God, what a night. If they hadn’t been such a bunch of tossers, she’d have been ashamed of being such a crap guest. As it was, she was dismayed at how poorly she’d repaid George’s generosity. She’d lost the knack of being with people. Once upon a time, she’d been close enough to one man to tease him constantly about his lack of social graces. Now she’d turned into him.

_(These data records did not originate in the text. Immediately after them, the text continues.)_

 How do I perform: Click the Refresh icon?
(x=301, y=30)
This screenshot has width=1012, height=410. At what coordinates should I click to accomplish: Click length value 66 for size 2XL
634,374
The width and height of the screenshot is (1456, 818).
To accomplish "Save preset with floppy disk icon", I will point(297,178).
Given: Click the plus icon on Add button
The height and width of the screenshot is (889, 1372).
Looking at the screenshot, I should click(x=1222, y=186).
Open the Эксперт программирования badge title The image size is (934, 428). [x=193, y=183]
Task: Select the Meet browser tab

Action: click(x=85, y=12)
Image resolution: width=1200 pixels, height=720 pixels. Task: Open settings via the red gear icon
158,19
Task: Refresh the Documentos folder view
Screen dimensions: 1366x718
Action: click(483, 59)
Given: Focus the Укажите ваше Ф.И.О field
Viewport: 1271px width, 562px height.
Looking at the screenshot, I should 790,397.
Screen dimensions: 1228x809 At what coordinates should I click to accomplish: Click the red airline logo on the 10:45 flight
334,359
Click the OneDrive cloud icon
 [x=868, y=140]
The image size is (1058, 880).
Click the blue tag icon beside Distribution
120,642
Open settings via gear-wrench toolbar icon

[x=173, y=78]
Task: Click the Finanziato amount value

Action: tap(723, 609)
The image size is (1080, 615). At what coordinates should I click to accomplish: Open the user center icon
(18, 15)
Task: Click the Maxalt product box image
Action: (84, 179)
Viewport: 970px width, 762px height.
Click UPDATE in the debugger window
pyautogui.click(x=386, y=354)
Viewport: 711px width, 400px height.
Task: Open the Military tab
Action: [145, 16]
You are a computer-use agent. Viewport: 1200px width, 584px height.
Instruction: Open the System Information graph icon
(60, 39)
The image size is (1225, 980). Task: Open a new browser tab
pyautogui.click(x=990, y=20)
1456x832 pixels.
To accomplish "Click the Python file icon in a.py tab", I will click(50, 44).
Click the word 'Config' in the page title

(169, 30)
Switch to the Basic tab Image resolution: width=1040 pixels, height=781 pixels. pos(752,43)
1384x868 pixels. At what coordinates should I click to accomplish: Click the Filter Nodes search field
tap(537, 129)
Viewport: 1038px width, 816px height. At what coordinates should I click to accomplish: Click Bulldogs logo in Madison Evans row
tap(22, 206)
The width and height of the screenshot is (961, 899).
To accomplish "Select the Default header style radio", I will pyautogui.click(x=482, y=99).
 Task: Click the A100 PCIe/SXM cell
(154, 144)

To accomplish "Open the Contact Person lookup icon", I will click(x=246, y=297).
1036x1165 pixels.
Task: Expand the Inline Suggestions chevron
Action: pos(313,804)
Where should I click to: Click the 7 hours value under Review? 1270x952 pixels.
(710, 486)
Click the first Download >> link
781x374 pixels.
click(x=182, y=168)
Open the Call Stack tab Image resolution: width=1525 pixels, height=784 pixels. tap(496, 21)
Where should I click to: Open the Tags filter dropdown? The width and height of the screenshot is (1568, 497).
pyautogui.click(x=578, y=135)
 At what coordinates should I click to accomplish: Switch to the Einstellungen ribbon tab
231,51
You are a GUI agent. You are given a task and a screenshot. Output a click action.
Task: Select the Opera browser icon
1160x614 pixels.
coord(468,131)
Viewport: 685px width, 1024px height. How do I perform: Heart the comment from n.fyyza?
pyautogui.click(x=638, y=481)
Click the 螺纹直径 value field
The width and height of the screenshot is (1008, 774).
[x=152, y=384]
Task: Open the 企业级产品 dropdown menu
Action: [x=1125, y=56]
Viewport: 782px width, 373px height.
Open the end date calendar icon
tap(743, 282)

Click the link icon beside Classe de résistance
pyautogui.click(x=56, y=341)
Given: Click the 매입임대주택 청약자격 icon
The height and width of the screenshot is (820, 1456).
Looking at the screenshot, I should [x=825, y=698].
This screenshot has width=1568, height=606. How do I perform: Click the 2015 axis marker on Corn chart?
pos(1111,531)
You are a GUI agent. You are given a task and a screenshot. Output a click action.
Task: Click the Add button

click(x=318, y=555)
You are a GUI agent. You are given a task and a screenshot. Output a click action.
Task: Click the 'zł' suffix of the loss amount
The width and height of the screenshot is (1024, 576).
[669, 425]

She swung out of the drive on to the narrow ribbon of road that stretched between George Nicholas’s manor house and the stone barn she’d spent the past months stripping to its bare bones and rebuilding according to her own distinct vision. She’d peeled away everything that might provoke memories, but its history haunted her nevertheless.
The headlights bleached the hedgerows of colour and she felt relief as she recognised the markers that told her she was closing in on home. The crooked stump of the dead oak; the stile and the ﬁngerpost for the footpath; the dirty yellow plastic grit bin, there to make up for the fact that the council were never going to grit a road so insigniﬁcant it didn’t even have a white line up the middle.
Then, all at once, a different kind of marker. The kind that’s never good news. In her rear-view mirror, a disco wash of blue lights.